Work to complete — Translate this sentence from the review of Guido Morselli's novel The Communist into Spanish: "However, some of his American details are off."

— Start Excerpted text —

Alienation of non-labor
Guido Morselli‘s THE COMMUNIST
Ebook checked out of the library!

Set in 1958-59 and written in the 1960s, this novel is a tenderly observed psychological portrait refracted through the struggle of political beliefs with daily reality, therefore becoming a broader portrait of Italy’s Communist Party by an author who remained aloof from politics and the world, yet who was clearly capable of engaging with it via research and imagination. However, some of his American details are off.
The protagonist spent part of his youth in America and had a failed marriage to a rich capitalist’s daughter who symbolizes a dual-personality America: prejudice and exploitation amid beauty, enlightened social concern amid disillusion, both personalities defined by industrious drive. Since returning to Italy after the war, he’s had success as a political organizer in Italy and now been “put out to pasture” by election to Parliament, where nothing constructive is done and his prickly relations with an estranged married woman come under strain. The book ends in transit.

— End Excerpted text —
— Start Provided data —

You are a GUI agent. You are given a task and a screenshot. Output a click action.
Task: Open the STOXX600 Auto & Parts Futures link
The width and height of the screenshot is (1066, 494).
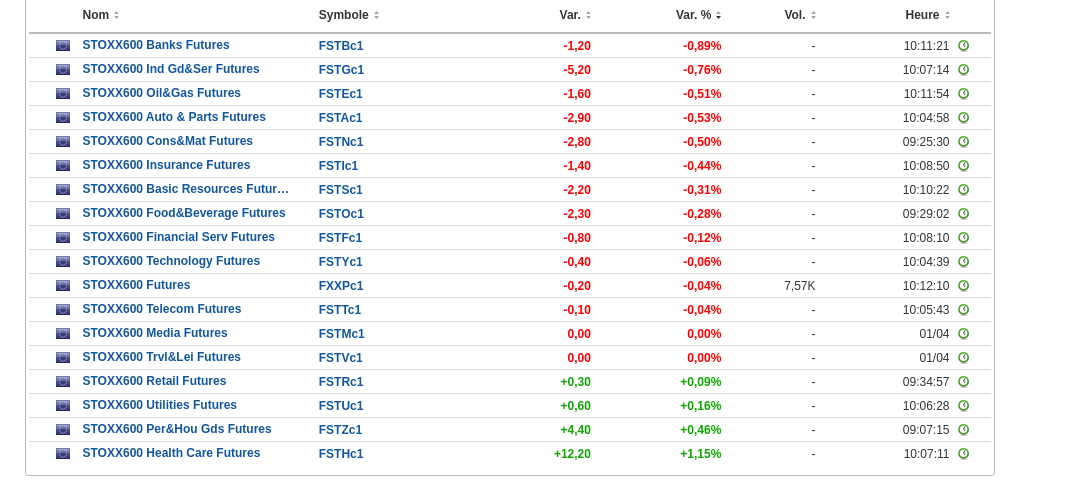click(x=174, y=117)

— End Provided data —

Complete answer — Sin embargo, algunos de sus detalles sobre Estados Unidos son inexactos.